### [RECORDS FOR THE EXERCISE]
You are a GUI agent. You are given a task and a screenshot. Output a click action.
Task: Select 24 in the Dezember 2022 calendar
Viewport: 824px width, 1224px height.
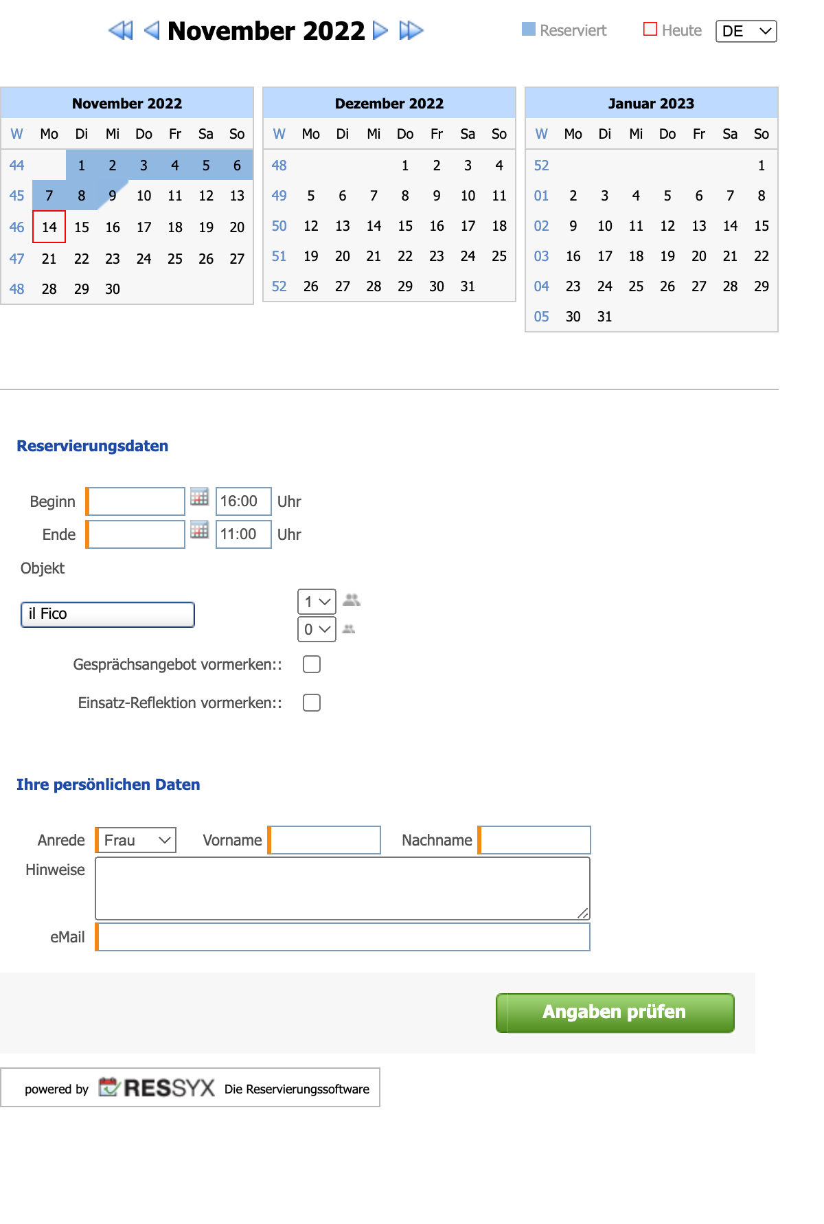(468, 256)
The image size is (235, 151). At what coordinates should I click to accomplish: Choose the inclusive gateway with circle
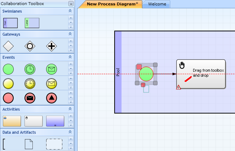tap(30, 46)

### [WORK REQUEST]
Please ensure that the data above is repeated exactly, with no pictures in the copy.

### [ANSWER BOX]
You are a GUI agent. You are given a task and a screenshot. Output a click action.
Task: Select 24 in the Dezember 2022 calendar
Viewport: 824px width, 1224px height.
(468, 256)
The image size is (235, 151). At what coordinates should I click to accomplish: Choose the inclusive gateway with circle
tap(30, 46)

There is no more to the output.